Un domingo 27 de junio de 1993 aparecía un interesante obituario en el diario británico The Independent. Unos días antes había fallecido Louis Bondy, un librero de anticuario muy conocido en el gremio que también había sido un respetado político local, representando al Partido Laborista primero en el Consejo del Condado de Londres y años más tarde en la institución que lo sustituyó, el Consejo del Gran Londres. El nombre completo del Sr. Bondy, Louis Wolfgang, delataba su origen germánico. Efectivamente, el popular librero había nacido en Berlín en el año 1910. Allí se había formado inicialmente como arquitecto para posteriormente pasarse al periodismo en una Alemania, la de los años treinta, cuyo ambiente político no dejaba de caldearse y de incomodar a alguien que, como él, además era judío. Finalmente, con la llegada de los nazis al poder, se vio obligado a tomar la decisión de abandonar el país, siendo Londres la ciudad elegida para empezar a labrarse un nuevo futuro.
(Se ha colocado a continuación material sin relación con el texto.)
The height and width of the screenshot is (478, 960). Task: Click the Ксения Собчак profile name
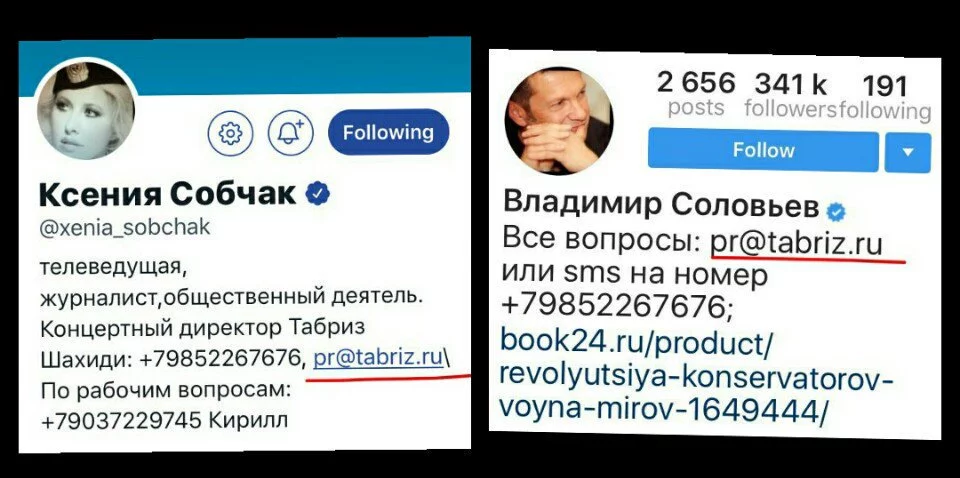point(168,195)
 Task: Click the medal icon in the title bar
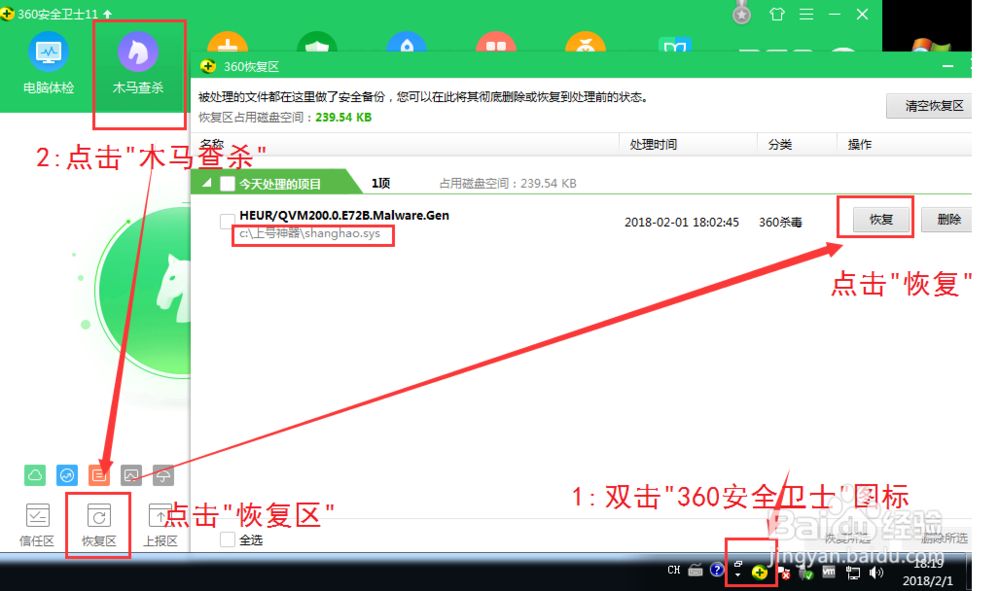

Aquellos primeros años en un nuevo país no debieron de ser fáciles. Seguir ejerciendo la profesión de periodismo, para un recién llegado que aún debía adaptarse al idioma, tampoco la mejor de las opciones. El joven Louis se decantó por darle una oportunidad a su amor por los libros abriendo una librería en Little Russell Street, muy cerca del colosal Museo Británico, en el barrio residencial y muy académico de Bloomsbury, donde ya tenían sus negocios otros renombrados libreros del mercado londinense. Con el paso de los años y un negocio que no les permitía subsistir, muchas de las librerías del barrio se vieron forzadas a cerrar, hasta el punto de casi quedarse solo con sus polvorientos estantes repletos de libros usados, sus pilas de revistas antiguas y sus almanaques viejos colgados en el escaparate. Pronto Louis Bondy se convirtió en uno de los personajes más singulares y apreciados del barrio. Por si fuera poco el haber sobrevivido como librero de viejo tantos años, además había algo en su negocio que lo hacía muy especial.
En primera instancia la librería de Bondy no se diferenciaba mucho de otras de la ciudad. Sí era cierto que algunas de sus secciones prevalecían sobre otras, destacando por ejemplo su catálogo sobre las artes escénicas y el teatro. En cuanto a lo demás, quizás abundaban los libros y láminas sobre Londres y otros temas locales, la literatura de cualquier proveniencia, así como ejemplares de contenido erótico o incluso pornográfico que parecía vender con mucho mayor desparpajo que otros libreros de la capital. Pero, por encima de todo, destacaba su amor por los libros en miniatura, por los cuales había llegado a tener una inmensa pasión después de años de profesión, hasta el punto de convertirse en un gran experto y referente en el tema a nivel internacional, compilando todo tipo de detalles e información académica sobre sus autores, editoriales, coleccionistas y comerciantes en catálogos muy valorados por todos los que compartían su particular afición. Bondy finalmente ofrecería una versión condensada de todo su conocimiento publicando un libro en 1981 con el unívoco título Miniature Books: Their History from the Beginnings to the Present Day (Libros en miniatura: Su historia desde los comienzos hasta la actualidad) que, como no podía ser de otra manera, se trataba de un ejemplar de libro en miniatura también.